The Army gets it right, Eleanor gets an audience, and the love triangle scandal of the 1870s: newsletter, April 30, 2021

May 2, 2021 | By Jim Stovall | Filed in: books, fiction, journalism, newsletter, writers, writing.

This newsletter was sent to everyone on Jim’s email list (2,374) on Friday, April 30, 2021.

Nature is doing its random best, as usual, to confound us. Where I live, we had two nights of frost last week — unheard of after mid-April. Fortunately, the cooler temperatures this spring have prevented us from putting anything into the garden just yet, so we didn’t have to scramble to cover anything up.

Despite everything (including the hard work involved), I look forward to gardening because there is no thrill on earth that matches that of seeing the first sprout of something you’ve planted stick its head above the soil. If you are a gardener, you know what I mean (I hope). If you have never done that — planted a seed and watched it sprout — try it. But with this warning: it can be addictive.
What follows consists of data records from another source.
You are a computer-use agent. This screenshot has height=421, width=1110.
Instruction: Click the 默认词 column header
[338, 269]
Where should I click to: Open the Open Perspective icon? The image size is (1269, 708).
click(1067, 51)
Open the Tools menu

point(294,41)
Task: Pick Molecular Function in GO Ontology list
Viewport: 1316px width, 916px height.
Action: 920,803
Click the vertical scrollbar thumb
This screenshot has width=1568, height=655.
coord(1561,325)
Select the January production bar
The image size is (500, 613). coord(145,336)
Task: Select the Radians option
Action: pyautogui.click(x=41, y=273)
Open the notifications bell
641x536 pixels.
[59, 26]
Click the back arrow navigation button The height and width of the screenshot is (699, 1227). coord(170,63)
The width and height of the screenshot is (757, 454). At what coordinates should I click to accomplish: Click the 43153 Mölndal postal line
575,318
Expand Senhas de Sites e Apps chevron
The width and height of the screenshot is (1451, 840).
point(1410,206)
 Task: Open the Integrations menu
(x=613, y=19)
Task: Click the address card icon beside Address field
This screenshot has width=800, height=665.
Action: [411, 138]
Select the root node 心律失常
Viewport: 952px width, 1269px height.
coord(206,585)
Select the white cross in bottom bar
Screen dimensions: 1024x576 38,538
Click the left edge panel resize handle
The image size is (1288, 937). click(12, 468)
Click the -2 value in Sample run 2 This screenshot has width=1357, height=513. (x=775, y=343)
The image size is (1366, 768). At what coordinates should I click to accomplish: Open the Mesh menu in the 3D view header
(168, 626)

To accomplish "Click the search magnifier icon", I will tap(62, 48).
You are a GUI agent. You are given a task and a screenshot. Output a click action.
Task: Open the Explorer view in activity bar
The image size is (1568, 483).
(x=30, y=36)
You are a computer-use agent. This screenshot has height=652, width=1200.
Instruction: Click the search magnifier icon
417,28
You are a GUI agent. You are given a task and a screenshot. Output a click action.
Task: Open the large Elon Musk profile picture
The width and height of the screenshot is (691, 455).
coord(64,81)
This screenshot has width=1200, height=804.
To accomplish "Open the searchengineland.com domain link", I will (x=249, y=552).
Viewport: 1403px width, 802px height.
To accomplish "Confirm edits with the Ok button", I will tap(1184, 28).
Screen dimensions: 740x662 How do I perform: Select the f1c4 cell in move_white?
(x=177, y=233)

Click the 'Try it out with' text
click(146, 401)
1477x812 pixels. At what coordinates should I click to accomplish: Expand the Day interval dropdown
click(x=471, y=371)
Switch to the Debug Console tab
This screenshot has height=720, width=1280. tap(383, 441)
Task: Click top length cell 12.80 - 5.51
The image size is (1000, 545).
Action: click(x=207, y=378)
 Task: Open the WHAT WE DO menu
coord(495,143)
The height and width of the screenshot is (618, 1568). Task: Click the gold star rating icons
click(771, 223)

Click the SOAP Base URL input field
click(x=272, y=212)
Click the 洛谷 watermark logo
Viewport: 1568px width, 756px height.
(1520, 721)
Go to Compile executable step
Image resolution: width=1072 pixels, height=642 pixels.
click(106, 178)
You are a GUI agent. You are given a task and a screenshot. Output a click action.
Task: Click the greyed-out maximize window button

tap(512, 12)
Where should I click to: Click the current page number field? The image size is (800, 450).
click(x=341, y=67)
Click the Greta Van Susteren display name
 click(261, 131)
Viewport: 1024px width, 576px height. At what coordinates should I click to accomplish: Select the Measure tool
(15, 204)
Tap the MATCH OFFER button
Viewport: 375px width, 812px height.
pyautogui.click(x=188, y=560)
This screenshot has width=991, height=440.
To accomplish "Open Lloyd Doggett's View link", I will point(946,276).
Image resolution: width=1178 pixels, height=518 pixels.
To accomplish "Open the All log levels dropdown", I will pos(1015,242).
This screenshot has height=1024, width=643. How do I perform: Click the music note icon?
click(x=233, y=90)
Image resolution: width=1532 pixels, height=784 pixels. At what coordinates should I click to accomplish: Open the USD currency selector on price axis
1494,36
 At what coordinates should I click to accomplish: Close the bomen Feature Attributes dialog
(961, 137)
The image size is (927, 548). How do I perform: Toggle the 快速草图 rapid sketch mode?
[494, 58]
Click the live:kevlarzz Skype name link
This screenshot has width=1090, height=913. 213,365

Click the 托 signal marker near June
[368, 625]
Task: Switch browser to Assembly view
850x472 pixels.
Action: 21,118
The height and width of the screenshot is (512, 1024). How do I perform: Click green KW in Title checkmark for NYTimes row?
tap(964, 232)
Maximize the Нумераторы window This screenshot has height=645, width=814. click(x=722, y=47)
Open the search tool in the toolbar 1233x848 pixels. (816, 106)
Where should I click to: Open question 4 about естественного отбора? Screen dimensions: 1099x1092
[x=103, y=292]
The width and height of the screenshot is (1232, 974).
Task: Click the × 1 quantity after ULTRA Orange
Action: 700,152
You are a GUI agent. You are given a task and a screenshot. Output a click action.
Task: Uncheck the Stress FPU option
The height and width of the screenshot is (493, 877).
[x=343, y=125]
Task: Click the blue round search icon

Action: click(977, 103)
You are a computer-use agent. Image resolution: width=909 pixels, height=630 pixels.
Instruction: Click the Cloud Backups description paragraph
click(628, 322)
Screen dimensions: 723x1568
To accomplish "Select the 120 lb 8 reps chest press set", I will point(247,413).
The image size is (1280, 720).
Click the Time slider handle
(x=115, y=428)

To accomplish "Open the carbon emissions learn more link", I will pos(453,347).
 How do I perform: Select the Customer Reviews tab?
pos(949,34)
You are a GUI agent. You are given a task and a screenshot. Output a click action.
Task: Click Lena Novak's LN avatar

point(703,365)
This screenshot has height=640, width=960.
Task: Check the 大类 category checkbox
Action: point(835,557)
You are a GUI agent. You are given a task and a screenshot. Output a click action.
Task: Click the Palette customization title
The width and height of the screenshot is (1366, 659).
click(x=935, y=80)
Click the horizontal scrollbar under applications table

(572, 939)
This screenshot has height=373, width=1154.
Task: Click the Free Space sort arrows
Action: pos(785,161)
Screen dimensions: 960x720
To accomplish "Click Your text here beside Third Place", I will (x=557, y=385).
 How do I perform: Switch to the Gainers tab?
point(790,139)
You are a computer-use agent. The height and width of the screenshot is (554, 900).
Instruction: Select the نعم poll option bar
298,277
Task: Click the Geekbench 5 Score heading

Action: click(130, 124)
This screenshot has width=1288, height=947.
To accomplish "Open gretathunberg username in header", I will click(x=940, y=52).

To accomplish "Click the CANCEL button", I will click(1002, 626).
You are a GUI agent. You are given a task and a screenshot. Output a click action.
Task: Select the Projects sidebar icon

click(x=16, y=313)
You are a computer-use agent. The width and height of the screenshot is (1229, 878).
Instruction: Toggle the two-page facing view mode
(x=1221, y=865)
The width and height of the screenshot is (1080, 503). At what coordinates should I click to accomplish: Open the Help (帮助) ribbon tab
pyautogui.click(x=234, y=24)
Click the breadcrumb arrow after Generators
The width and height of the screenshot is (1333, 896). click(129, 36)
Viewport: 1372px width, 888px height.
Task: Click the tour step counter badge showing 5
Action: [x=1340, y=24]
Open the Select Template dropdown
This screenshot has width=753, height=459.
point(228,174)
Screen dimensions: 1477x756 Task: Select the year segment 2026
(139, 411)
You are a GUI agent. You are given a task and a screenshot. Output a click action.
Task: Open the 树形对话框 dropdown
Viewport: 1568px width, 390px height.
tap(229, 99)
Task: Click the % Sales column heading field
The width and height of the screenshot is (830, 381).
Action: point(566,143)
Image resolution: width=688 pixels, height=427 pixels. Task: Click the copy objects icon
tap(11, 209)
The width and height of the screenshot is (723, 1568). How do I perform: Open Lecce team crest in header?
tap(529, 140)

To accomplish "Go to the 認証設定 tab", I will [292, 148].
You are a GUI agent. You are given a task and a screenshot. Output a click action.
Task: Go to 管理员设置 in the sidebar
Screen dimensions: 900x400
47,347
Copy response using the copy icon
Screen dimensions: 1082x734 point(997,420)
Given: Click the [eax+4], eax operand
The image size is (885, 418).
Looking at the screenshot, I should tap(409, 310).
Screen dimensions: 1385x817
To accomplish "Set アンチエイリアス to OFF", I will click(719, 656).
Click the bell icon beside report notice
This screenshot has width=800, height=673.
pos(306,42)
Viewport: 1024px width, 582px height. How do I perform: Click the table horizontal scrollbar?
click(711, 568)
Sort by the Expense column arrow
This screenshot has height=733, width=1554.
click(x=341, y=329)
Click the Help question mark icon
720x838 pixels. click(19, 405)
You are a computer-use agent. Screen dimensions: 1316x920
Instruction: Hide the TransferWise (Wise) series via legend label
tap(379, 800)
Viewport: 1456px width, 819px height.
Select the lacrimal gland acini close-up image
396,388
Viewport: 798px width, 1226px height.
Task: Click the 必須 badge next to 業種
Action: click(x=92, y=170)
However you get your thrills, I hope that you have plenty of them this weekend.

Under the newsletter’s hood: Last week’s newsletter was sent to 2,358 subscribers and had a 23.8 percent open rate; 0 people unsubscribed.


Important: Remember to open the images or click on one of the links so that my email service will record your engagement, and you will stay active on the list. Thanks.


Norman Mailer: Larger-than-life colossus of 20th century American letters

When Norman Mailer was 20 years old in 1943, he was drafted into the U.S. Army. A precocious student, he had just graduated from Harvard University. He had initially majored in engineering, but he took writing and literature courses as his electives. During his undergraduate days, he had published his first story, “The Greatest Thing in the World,” in Story magazines and had won its college writing contest.

Showing the brashness that would define his public persona over the next 60 years, Mailer asked for a deferment based on the fact that he was writing an “important literary work” about the war. 

The Army turned down his request and in doing so did both Mailer and American letters a great favor.

After basic training, Mahler was sent to the Philippines where, at first, he served as a typist. He then volunteered to go on reconnaissance patrols and eventually completed more than two dozen missions, during which time his unit engaged in several firefights with the enemy. When the war ended, he was sent to Japan. There, he wrote his wife Bea — they had been married just a month before he left for the service — almost daily and described his experiences in the Philippines.

Those letters became the basis for The Naked and the Dead, Mailer’s first and most successful novel, which was published in 1948 and sold more than a million copies in its first year in print. The book is considered one of the best war novels of the 20th century and made Mailer’s name a household word.

Mailer’s life is a fascinating one to trace. His words, sentences, subjects, and ideas were powerful and commanded attention. So did his personality. He continued to show the brashness, egotism, and combativeness that was evident when he boldly asked to get out of military duty. (Later, he described his time in the Army as the “worst experience of my life, and the most important.”)

Mailer published two more novels during the 1950s, but novel-writing alone did not offer him the immediate forum that his ego grew to need. Mahler became one of the innovators of a form of journalism that employed deep reporting and literary techniques; it came to be called the New Journalism. Along with several other investors, he founded the Village Voice in 1955. His essay, “The White Negro,” described the hipster culture that stood against the conformity of the 1950s. The essay has been reprinted and anthologized many times and is seen as one of his breakthrough works.

Mailer lived a turbulent private and semi-public life. In 1960, he was convicted of stabbing his second wife, Adele, with a penknife and nearly killing her, but for this act, he received only a probationary sentence. In all, Mailer was married six times and had nine children.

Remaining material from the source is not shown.